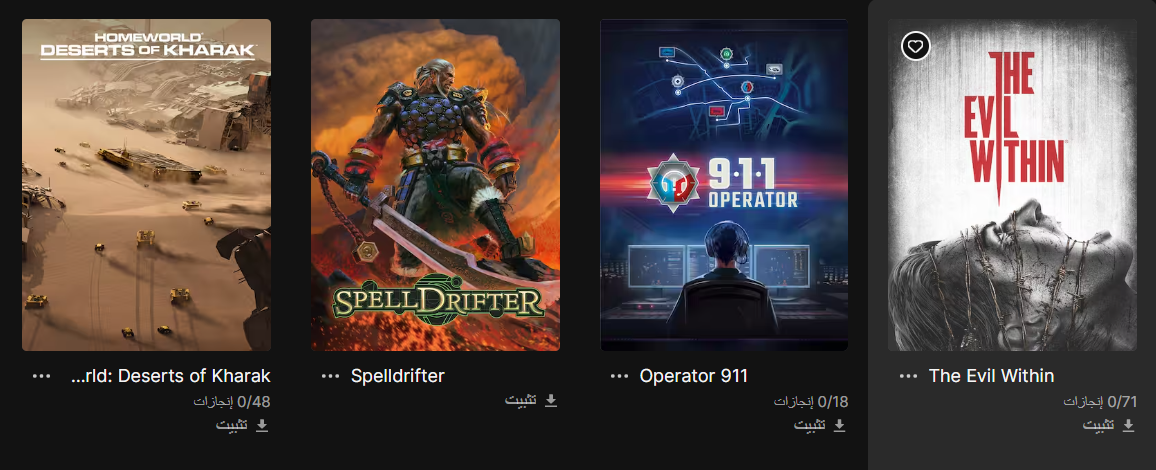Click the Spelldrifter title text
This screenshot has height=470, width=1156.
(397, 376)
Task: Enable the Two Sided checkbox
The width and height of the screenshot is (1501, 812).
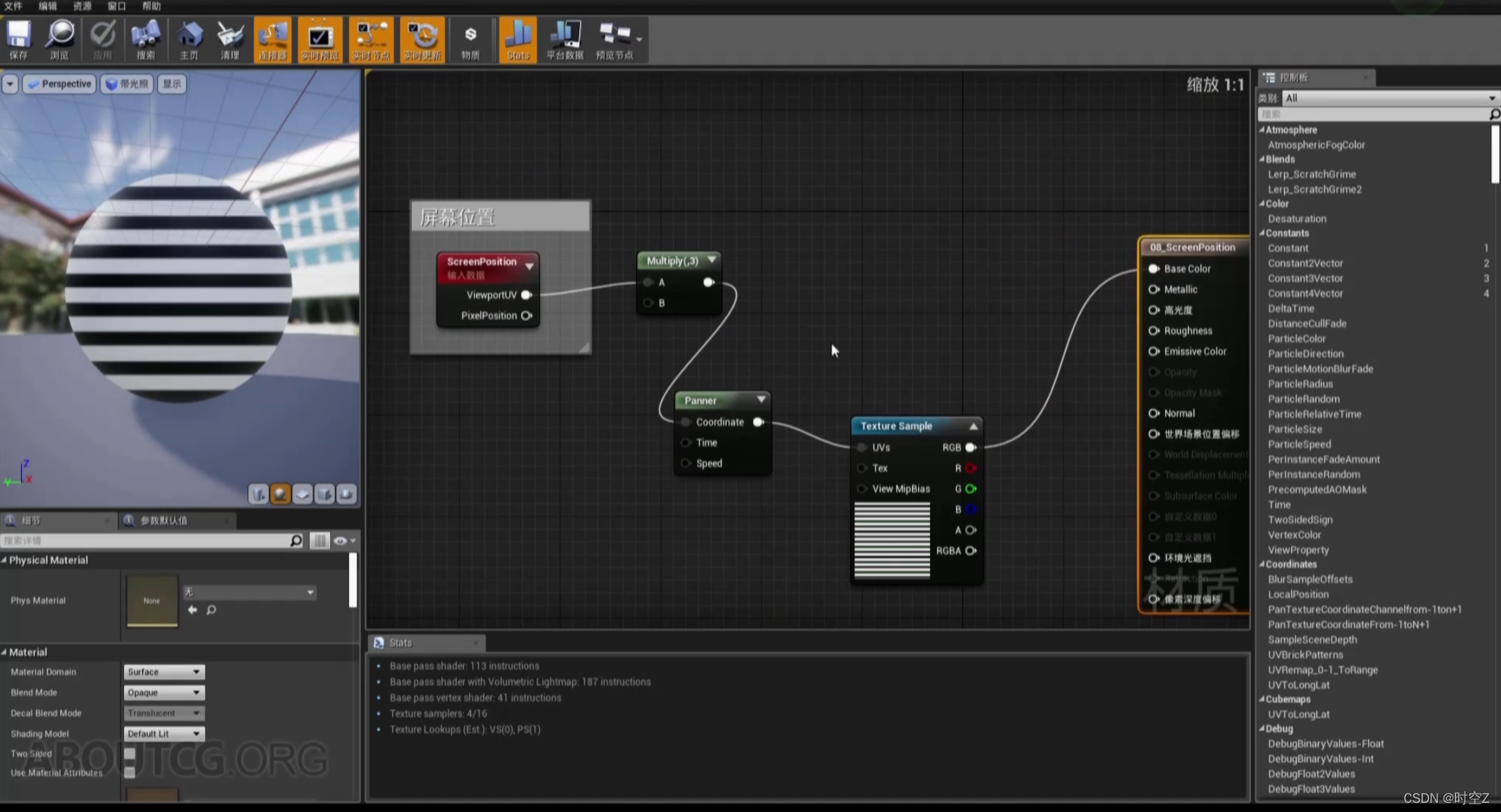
══════════════════════════════
- 実行する課題 -
上の行をすべて一字一句変えずに出力してください。画像は出力に含めないでください。

- 解答 -
Click the Spelldrifter title text
This screenshot has height=470, width=1156.
(397, 376)
Task: Enable the Two Sided checkbox
The width and height of the screenshot is (1501, 812).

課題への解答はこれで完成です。